Hammer toe treatment: acting before the deformity becomes fixed
A hammer toe is a flexion deformity of the proximal interphalangeal joint of one of the lesser toes — most commonly the second. The toe buckles at the middle joint, creating a characteristic downward curve that can cause painful corns on the top of the toe from shoe pressure, and calluses on the ball of the foot from altered weight distribution.
The most important clinical distinction when evaluating hammer toe treatment is whether the deformity is flexible or rigid. A flexible hammer toe can be manually straightened — the joint still has passive range of motion. A rigid hammer toe has lost that mobility and is fixed in its deformed position. This distinction drives treatment almost entirely.
For a flexible deformity, treatment for hammer toe focuses on reversing the biomechanical drivers: custom orthotics to redistribute load, toe splints or straightening devices worn at rest, and occasionally a simple flexor tendon release procedure performed under local anaesthetic as a day-case procedure. Results at this stage are generally very good, recovery is swift, and the functional improvement can be dramatic.
For a rigid hammer toe, treatment options are more limited because the joint cannot be passively corrected. The surgical approach typically involves a proximal interphalangeal joint arthroplasty (removing a small section of bone to allow the toe to straighten) or arthrodesis (fusing the joint in a corrected position). Both procedures have a high rate of patient satisfaction when performed on the right candidate, though recovery takes longer than for flexible corrections.
The message for anyone dealing with hammer toes is straightforward: the earlier you seek assessment, the more options are available.

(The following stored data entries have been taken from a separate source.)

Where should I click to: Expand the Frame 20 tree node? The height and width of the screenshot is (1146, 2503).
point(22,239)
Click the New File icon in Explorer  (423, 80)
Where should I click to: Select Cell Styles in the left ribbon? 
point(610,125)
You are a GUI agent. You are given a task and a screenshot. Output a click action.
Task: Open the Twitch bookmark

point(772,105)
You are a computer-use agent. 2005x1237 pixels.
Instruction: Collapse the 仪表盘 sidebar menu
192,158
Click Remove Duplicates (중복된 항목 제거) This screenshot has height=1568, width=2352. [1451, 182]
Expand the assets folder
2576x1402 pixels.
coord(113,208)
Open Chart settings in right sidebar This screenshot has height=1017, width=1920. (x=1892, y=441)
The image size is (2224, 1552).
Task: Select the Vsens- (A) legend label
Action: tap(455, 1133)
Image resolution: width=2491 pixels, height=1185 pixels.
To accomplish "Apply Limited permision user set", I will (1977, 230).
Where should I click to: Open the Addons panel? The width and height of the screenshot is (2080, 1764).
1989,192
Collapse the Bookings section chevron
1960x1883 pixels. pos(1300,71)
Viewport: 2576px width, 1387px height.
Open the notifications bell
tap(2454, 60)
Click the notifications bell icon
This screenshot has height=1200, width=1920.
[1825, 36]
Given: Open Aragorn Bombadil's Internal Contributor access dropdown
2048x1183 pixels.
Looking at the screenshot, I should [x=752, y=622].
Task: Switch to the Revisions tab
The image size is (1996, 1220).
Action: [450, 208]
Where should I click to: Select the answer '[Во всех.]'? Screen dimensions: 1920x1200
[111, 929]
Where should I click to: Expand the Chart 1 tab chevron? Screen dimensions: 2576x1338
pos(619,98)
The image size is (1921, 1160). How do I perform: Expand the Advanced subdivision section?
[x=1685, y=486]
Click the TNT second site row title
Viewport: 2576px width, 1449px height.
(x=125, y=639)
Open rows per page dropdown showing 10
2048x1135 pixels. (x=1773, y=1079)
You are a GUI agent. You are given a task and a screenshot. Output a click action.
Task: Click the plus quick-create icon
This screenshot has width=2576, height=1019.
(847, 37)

A flexible deformity that could be managed conservatively or with a minor procedure can become a fixed deformity requiring more significant surgery within a few years if left unaddressed. Footwear that accommodates the toe, reduces pressure and prevents the deformity from progressing is not a glamorous intervention — but it works, and it buys time.
When to seek a specialist opinion
None of these conditions resolves on its own. Big toe arthritis progresses without intervention. Bunions drift further out of alignment over years. Flexible hammer toes become rigid ones. The shared lesson across all three is that early assessment does not commit you to early surgery — it gives you the full range of treatment choices, and the time to make them well.
If you have been managing forefoot pain with over-the-counter insoles and hope for longer than a few months, a formal clinical evaluation is worth your time. A specialist in foot and ankle conditions can confirm the diagnosis, stage the condition accurately, and lay out a treatment roadmap that is built around your activity goals and your timeline — not just the severity of the X-ray.